§ **DATASET RECORDS**
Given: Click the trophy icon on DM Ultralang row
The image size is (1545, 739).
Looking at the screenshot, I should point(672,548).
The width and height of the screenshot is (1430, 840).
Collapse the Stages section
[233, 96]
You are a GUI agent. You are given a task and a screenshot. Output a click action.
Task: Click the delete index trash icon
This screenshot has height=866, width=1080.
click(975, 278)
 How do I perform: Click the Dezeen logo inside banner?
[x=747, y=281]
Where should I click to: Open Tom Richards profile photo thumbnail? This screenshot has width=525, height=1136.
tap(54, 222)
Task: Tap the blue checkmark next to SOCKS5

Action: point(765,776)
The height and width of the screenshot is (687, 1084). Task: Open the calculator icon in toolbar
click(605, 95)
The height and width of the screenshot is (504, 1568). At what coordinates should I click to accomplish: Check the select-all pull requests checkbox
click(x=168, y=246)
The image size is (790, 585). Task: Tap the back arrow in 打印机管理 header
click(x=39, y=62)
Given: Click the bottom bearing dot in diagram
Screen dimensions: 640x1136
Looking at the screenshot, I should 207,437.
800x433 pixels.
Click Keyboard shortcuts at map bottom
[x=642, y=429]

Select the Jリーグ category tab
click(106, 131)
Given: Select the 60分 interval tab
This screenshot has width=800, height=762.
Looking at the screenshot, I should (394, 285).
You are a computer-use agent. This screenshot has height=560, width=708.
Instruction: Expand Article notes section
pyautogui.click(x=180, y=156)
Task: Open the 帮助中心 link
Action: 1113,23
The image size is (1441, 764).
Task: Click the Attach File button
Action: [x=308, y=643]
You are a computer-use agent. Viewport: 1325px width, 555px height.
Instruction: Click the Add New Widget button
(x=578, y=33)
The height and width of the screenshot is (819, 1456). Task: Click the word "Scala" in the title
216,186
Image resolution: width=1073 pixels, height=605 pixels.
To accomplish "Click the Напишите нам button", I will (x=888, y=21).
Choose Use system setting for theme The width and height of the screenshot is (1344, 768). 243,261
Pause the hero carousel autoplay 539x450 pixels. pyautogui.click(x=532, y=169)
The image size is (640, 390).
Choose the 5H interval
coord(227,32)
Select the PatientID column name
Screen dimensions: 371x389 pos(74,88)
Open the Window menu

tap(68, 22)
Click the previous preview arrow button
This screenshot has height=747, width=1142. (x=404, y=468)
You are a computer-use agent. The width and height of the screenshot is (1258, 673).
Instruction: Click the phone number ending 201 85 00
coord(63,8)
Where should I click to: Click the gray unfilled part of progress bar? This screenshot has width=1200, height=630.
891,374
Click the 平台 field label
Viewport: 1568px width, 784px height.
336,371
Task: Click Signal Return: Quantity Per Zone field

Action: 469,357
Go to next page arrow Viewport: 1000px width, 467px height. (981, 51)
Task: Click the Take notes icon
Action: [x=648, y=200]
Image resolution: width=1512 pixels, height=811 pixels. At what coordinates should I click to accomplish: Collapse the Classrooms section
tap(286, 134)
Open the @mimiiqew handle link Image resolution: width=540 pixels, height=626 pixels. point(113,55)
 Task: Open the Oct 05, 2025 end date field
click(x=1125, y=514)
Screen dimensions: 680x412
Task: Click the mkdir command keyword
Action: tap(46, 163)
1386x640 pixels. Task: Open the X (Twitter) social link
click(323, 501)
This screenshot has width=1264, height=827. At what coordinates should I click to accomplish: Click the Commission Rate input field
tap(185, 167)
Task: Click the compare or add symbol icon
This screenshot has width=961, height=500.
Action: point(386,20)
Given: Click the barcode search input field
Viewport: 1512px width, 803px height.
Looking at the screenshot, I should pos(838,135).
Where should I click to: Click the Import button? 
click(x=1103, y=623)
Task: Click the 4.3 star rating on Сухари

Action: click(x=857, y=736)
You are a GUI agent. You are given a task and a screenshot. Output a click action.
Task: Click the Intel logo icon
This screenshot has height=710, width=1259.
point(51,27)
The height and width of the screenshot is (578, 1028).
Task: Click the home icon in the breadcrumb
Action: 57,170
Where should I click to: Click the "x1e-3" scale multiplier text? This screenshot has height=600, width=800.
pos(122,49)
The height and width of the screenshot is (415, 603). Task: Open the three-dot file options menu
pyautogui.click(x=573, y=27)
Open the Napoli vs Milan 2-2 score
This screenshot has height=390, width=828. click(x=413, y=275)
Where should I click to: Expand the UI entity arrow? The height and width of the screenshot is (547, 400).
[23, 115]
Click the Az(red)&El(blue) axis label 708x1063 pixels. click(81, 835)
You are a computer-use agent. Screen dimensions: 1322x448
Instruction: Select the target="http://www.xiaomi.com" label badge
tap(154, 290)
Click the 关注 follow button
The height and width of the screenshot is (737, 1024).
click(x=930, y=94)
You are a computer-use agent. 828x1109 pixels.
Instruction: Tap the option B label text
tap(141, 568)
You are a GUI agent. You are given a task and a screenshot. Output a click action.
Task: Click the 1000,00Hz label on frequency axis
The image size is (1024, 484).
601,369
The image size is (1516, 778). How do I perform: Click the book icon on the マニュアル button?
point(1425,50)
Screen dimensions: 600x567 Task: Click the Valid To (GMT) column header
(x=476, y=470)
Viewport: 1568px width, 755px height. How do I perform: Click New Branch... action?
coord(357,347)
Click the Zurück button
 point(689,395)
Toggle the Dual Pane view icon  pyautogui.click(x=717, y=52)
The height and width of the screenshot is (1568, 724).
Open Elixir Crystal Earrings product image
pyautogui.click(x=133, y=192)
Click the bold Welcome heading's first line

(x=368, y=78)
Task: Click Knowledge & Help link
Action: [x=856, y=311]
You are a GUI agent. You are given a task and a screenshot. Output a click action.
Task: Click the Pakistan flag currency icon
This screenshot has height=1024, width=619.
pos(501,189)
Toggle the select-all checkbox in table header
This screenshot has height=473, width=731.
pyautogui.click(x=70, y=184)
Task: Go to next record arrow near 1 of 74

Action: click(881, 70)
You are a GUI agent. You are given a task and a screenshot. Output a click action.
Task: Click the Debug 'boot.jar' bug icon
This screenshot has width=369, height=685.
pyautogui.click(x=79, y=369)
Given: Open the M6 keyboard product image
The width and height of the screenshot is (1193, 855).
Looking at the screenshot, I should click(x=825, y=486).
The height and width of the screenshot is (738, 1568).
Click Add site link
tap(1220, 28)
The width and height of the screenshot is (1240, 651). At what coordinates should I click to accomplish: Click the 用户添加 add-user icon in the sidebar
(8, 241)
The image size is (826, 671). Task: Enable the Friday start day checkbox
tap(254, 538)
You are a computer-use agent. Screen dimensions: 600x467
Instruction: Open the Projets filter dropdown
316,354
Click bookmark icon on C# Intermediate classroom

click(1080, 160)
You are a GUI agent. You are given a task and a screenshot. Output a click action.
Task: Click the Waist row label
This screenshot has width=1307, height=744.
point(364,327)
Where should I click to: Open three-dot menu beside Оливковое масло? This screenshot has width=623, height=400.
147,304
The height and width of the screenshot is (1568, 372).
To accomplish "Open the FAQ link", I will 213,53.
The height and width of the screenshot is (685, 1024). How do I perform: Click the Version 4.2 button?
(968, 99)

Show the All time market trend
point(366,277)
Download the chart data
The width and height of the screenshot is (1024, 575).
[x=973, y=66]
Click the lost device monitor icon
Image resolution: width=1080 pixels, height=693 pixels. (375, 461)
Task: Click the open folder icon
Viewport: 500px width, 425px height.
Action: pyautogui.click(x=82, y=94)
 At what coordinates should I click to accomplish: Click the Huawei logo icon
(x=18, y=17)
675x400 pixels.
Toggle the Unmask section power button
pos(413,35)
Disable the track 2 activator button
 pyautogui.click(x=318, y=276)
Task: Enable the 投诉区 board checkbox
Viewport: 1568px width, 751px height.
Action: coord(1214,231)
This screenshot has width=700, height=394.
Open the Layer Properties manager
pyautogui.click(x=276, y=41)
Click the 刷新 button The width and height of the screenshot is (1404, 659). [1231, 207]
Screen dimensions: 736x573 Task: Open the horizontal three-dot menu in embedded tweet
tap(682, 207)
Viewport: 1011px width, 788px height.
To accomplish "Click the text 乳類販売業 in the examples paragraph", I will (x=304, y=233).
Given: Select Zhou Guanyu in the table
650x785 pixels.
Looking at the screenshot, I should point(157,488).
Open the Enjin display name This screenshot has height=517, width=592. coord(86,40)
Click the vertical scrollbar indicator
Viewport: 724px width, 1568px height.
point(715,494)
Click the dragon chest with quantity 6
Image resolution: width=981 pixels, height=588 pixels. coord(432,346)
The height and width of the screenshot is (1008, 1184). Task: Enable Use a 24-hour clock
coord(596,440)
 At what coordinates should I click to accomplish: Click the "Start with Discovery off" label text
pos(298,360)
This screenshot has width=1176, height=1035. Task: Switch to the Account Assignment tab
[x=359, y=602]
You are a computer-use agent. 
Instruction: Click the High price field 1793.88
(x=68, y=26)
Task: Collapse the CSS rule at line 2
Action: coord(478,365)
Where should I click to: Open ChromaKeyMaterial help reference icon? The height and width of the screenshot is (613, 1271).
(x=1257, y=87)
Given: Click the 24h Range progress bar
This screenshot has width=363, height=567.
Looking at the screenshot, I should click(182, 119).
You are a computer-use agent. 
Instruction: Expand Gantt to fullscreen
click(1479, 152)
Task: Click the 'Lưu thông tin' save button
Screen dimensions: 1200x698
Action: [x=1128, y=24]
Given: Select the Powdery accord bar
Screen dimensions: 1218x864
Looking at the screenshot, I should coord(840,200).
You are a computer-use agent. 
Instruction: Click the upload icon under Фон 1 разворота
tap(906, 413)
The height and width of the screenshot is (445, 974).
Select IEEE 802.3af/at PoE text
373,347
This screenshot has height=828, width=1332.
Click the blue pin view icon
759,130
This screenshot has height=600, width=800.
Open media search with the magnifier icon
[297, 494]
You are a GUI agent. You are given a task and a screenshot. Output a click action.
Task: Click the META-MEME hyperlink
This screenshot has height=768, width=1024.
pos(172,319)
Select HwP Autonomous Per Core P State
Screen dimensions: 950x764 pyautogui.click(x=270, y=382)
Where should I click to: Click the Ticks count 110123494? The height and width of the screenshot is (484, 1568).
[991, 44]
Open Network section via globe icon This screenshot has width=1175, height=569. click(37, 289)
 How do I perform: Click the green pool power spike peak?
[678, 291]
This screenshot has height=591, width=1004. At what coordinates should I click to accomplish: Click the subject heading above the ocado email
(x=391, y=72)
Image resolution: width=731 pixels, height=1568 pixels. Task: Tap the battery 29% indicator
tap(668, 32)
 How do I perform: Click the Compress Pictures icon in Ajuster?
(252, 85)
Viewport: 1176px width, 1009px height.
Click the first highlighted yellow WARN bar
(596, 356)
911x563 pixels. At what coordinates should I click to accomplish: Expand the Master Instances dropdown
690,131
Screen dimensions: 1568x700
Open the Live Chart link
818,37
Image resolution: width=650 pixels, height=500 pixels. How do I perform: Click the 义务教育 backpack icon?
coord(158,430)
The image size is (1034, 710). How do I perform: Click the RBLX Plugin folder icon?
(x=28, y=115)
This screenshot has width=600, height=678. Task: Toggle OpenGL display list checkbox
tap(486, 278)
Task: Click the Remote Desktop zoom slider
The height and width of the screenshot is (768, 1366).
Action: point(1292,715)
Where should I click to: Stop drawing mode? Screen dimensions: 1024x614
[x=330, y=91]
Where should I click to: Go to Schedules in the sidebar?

§ **WHAT YOU SHOULD DO**
Where does the word "axis" appear in the records? Copy every line that holds it.

§ **RESPONSE FOR THIS EXERCISE**
Click the Az(red)&El(blue) axis label 708x1063 pixels. click(81, 835)
Task: Click the 1000,00Hz label on frequency axis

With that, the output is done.